Children of ALL ages should be encouraged to read something every day (that can be a book, comic, newspaper or even a cereal packet). There really are no excuses for children not to be reading with so many brilliant children’s books around, everything from board and picture books to junior fiction and young adult titles. For me, the excuse that a child doesn’t like to read is not a valid one – they just haven’t found the right reading material for them yet, so keep trying as there will be something out there!
Maverick Books are an independent publisher of children’s books with picture books, early readers, junior fiction and middle grade readers in their catalogue, so there is something for all children up to the ages of 12 (and beyond as reading really has no minimum or maximum age restrictions – just guidance for suitable ages and ability). For this review I have read a title from Maverick’s expanding Middle Grade range, which is suitable for children aged 9-12 years and upwards. The book I read was the wonderful and exciting action-adventure story set in Victorian-era London, The Misadventures of Nicholas Nabb by Jenny Moore.
Jenny Moore is the writer of some fantastic children’s chapter book stories suitable for ages 9-12 years and upwards, featuring time travelling portaloos, angry robot clones and even one where Mummy was caught kissing Santa Claus! All her books have humour, adventure and are fun to read. In The Misadventures of Nicholas Nabb the author travels back to Victorian London with a homeless child that lives in the sewers beneath the dirty London streets, exploring a darker theme (think of Oliver Twist) but with humour, rats, secrets and a circus.
Nicholas Nabb (or Nick for short) has been living in the underground sewers with the rats and filth since he escaped from his horrible life in the orphanage, just imagine the stink and how horrid the orphanage must have been to swap it for tunnels carrying human waste! When he steals a bread roll from the bakery and botches it, it is the start of a lot of trouble for Nick. But when a veiled lady (Annie) steps in to help him, he is about to embark on an adventure that will change his life forever – but will it be for better or for worse?
Before he can get to know and thank Annie properly, she vanishes leaving him with more questions than answers. Who is the lady behind the black veil? Why does she have a baby photo of him inside her locket? And, most importantly of all, where is she now? Nick will stop at nothing to find out.

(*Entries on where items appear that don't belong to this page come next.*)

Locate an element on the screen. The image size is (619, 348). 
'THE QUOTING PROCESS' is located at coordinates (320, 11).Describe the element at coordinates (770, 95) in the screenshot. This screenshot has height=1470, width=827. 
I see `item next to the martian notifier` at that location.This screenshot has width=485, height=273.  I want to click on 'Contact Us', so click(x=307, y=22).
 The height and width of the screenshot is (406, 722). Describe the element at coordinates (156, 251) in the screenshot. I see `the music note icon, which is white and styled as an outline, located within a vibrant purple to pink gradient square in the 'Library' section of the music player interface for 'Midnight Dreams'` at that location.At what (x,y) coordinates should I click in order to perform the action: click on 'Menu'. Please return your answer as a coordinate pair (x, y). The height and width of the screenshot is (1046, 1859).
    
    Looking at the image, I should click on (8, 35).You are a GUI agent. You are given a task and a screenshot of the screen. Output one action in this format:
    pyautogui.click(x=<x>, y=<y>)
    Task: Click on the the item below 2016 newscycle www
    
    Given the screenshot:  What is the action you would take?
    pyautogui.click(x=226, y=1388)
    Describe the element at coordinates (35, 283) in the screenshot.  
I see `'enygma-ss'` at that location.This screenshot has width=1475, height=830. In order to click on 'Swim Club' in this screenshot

I loved reading about Nicholas Nabb and his (mis)adventures around London and his dealings with the police, circus, reform school and one grumpy lady that loves to use her handbag as a weapon. Set in Victorian London the book has a Dickens-type of feel to it and Nick is very reminiscent of Oliver Twist.
Throughout the 240 pages of the book it is packed with humour, adventure, secrets, rats and wrongdoers.
The story of Nick and his quest to unveil the secrets of Annie, whilst looking for his friend that he met at the theatre, is fun to read and travels along at an exciting and fast pace. The book touches on darker themes of Victorian London such as cruelty, poverty and exploitation but does so with humour whilst still showing the gravity of the situation (but shouldn’t really scare younger readers).
The story is written very well, with Victorian London represented well with the orphanage, reform school, circus and sewers with their rats. It all seems to have been very well researched to make a credible story. The characters, good and bad, are all excellent, especially Nick the stinking bread thief with a big heart, the secretive Annie and Edwin, the handbag wielding bully and even the detectives Chalk and Cheeves (I love these names).
Jenny Moore’s The Misadventures of Nicholas Nabb is an excellent historical adventure story that is themed more on the darker side than the fluffy and safe side. It is packed with action, humour and wonderful characters that will excite and thrill its young (and old) readers, so much so, that stopping at the end of a chapter might be difficult. It is a good story of believing in yourself and others and overcoming your own personal obstacles, as well as one of love, friendship and diversity.
An adventure that children will lose themselves in.